Defendants … assert that the University’s policy is neutral and generally applicable under Fulton and Sherbert because the University refused to allow any unvaccinated player to participate in college sports. But defendants’ emphasis on how they in fact executed the policy ignores the Supreme Court’s instruction that we put front and center the terms of the policy itself, as the “creation of a formal mechanism for granting exceptions renders a policy not generally applicable, regardless whether any exceptions have been given.” That is so, the Supreme Court explained, because the existence of a system to grant individualized exceptions “‘invite[s]’ the government to decide which reasons for not complying with the policy are worthy of solicitude,” which, we note, fairly describes the policy at issue here.
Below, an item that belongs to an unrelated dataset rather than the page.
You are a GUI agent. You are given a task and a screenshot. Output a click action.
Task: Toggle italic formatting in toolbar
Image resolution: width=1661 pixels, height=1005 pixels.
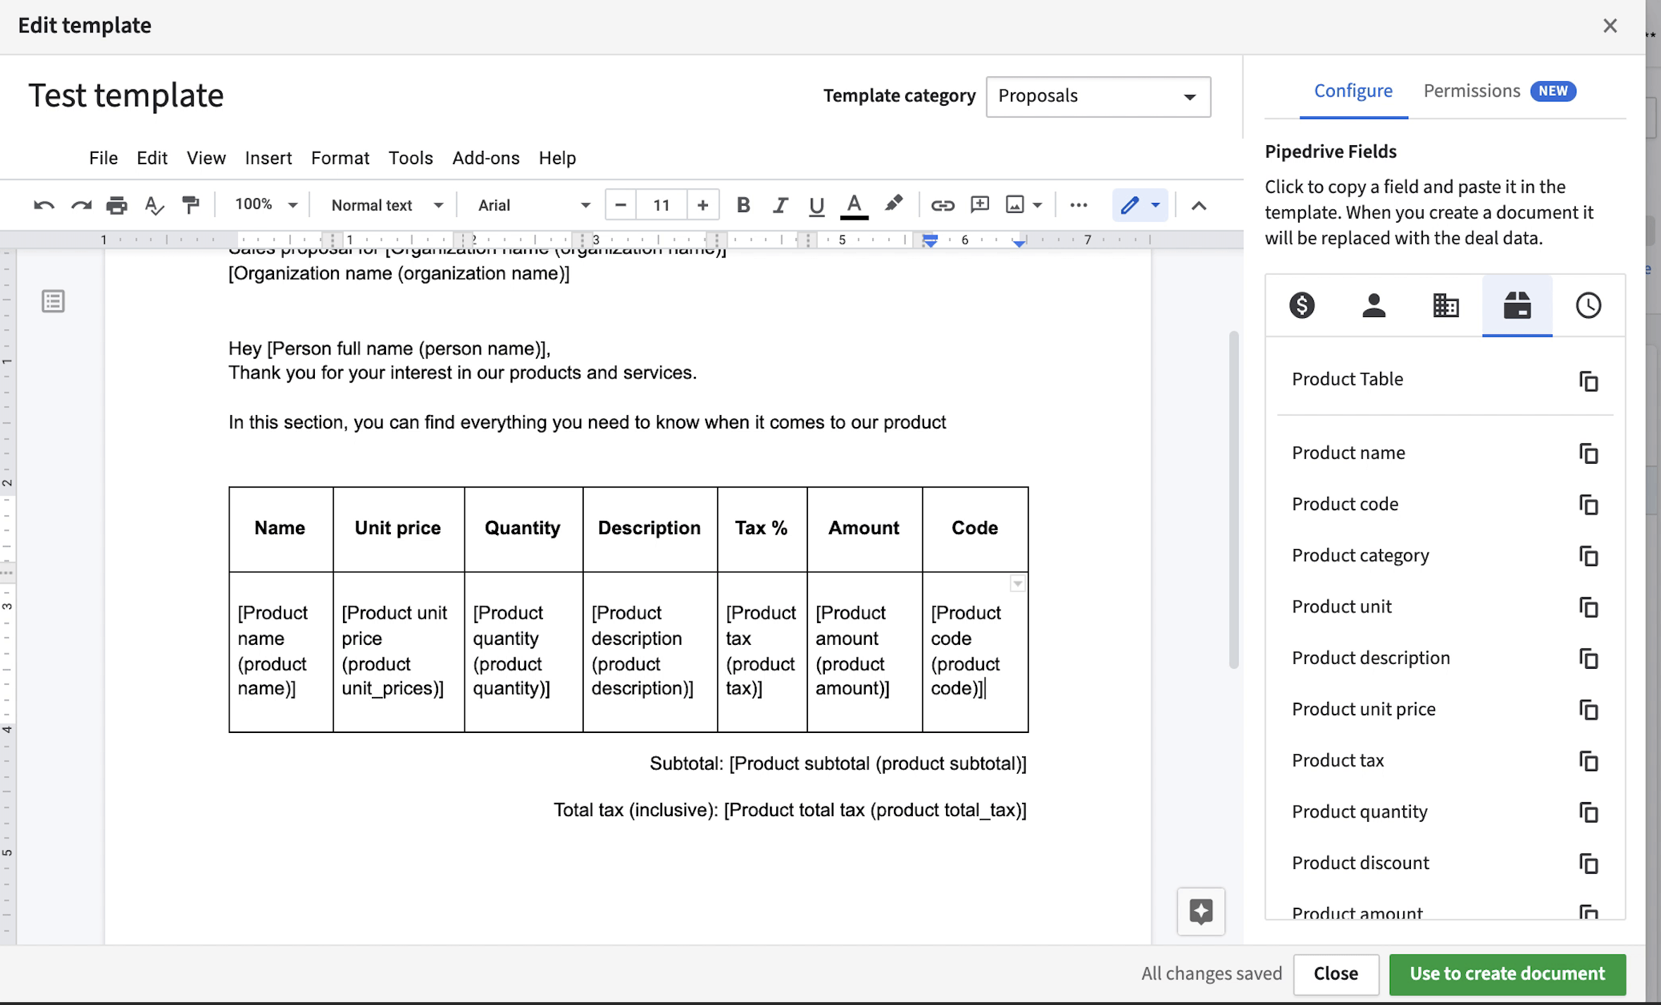(x=780, y=204)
The University’s policy says it evaluates whether to grant religious exemptions “on an individual basis,” thereby rendering the policy not generally applicable regardless of whether the University has granted any exemptions….

 

True, the University did maintain plaintiffs’ athletic scholarships and did not formally dismiss them from their teams. But that is not the same thing as granting an exception from the University’s policy of conditioning “full involvement in the athletic department” on vaccination status. After all, the purported exception plaintiffs received did not allow them to play college sports. Yet playing on the team (and not just receiving a scholarship) is their goal, a point the University itself recognized…. They sought exemptions to continue [their] athletic endeavors, not simply to be “listed as a player on the team website,” as the University offered….

 

Because the University’s policy is not neutral and generally applicable, we analyze the policy through the lens of what has come to be known as “strict scrutiny.” That manner of scrutiny requires defendants, to prevail, to show that the University’s failure to exempt plaintiffs serves “‘interests of the highest order’ and is narrowly tailored to achieve those interests.”

 

The University’s interest in fighting COVID-19 is compelling. But the University falters on the narrow tailoring prong. For one, public health measures are not narrowly tailored if they allow similar conduct that “create[s] a more serious health risk.” That is the case at the University, which allows non-athletes—the vast majority of its students—to remain unvaccinated. One need not be a public health expert to recognize that the likelihood that a student-athlete contracts COVID-19 from an unvaccinated non-athlete with whom she lives, studies, works, exercises, socializes, or dines may well meet or exceed that of the athlete contracting the virus from a plaintiff who obtains a religious exemption to participate in team activities. For another, narrow tailoring is unlikely if the University’s conduct is “more severe” than that of other institutions. To that point, several other universities grant exemptions from their COVID-19 mandates….

 

[We do not dispute] that COVID-19 vaccines are “the most effective and reasonable way to guard against” the virus…. But the question before us “is not whether the [University] has a compelling interest in enforcing its [vaccine] policies generally, but whether it has such an interest in denying an exception” to plaintiffs, and whether its conduct is narrowly tailored to achieve that interest. Defendants present neither evidence nor argument on that score…. To sum up, defendants likely violated plaintiffs’ First Amendment rights.

 

We do not doubt defendants’ good faith, nor do we fail to appreciate the burdens COVID-19 has placed on this nation’s universities. To that point, our holding is narrow. Other attempts by the University to combat COVID-19, even those targeted at intercollegiate athletics, may pass constitutional muster. But having announced a system under which student-athletes can seek individualized exemptions, the University must explain why it chose not to grant any to plaintiffs. And it did not fairly do so here.